Was Wilfried Zaha's Manchester United hell due to club mismanagement?
In a recent interview with The Guardian, Wilfried Zaha opened up about his life at Crystal Palace, Manchester United and moments that carved his life. The winger transferred from Crystal Palace to Manchester United in 2013 when he was 19. Sir Alex Ferguson’s last signing, he went back on loan to Palace soon after the transfer.
Upon finishing the season at Selhurst Park, he returned to Manchester where he made a couple of appearances under new manager David Moyes. Failing to gain the Scot’s trust produced another loan, to Cardiff City. The next year, he returned to Palace on loan. His status as an Eagle became permanent in 2015. By then, Louis Van Gaal managed United.
Zaha mentioned that his time at United was nothing less than "hell". The club exerted control over where he lived. He believed his appearances were limited because Moyes did not offer him enough chances.
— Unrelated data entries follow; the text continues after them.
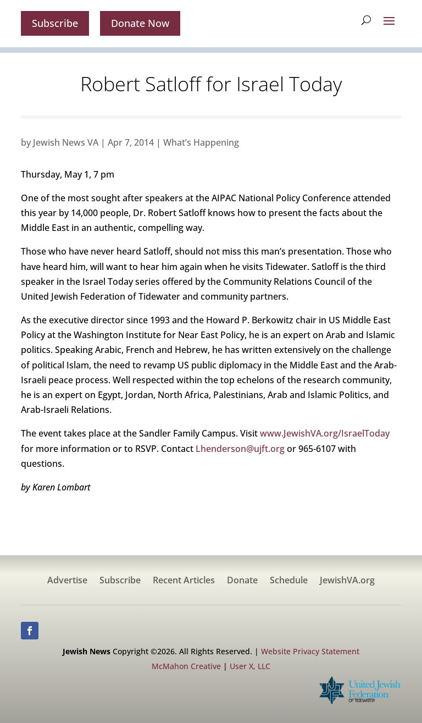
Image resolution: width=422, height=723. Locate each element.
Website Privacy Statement (310, 651)
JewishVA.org (347, 581)
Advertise (67, 581)
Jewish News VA (65, 142)
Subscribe (55, 23)
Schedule (289, 581)
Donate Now (140, 23)
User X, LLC (250, 666)
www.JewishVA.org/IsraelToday (325, 433)
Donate (242, 581)
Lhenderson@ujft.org (240, 449)
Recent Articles (184, 581)
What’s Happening (201, 142)
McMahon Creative (186, 666)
Constant rumours linking him with Moyes’ daughter aggravated the situation. He blamed the club for not coming to his rescue by clearing the air regarding false rumours.
Living apart from his family, without his support system, he found no alternatives in the clubhouse. Zaha recounted one incident wherein he discovered his t-shirts scissored to pieces just because his teammates did not like his style.
Although he matured, learning from his experience, the saga left a bitter after-taste. The question is how responsible is the club? Is any of this due to United’s mismanagement?
His living arrangements and family disconnect can be blamed on his agent’s poor negotiating skills. For a 19-year-old to move to a new environment where the pressure's always high, it’s imperative that he's surrounded by the right people. If the agent doesn't understand that going in, is it incumbent on the club to investigate his needs?
New United recruit Diogo Dalot moved with his friends and family this summer. Similar arrangements have been requested numerous times by other players and coaches. Players' thinking and ability to cope are influenced by their surroundings.
The club rarely discusses such rumours. Every season brings dozens of salacious tidbits regarding player unrest, conflict with managers, even training ground showdowns. Put your hand down, Mr Pogba. Commenting on one sets a precedent to address them all. Transparency's all well and good but its presence can be abused, not to mention distracting.
Similarly, patience is an important part of the ability to gain a manager’s trust. Luke Shaw sat out an entire season while he and Jose Mourinho came to terms. The player bears some responsibility to prove resilience. He cannot be coddled. Nor, even in a deep squad fighting on four fronts, are opportunities readily available for all. It's a competitive environment. You must work while awaiting your chances.
If a player doesn’t want to move, there’s very little that a club can do to sell him. That's why Luke Shaw remains at the club. Zaha, on the other hand, accepted the chance to join another club. He may have been treated harshly at Carrington. Perhaps he was neglected. The question remains whether he possessed the proper mindset to overcome the adversity.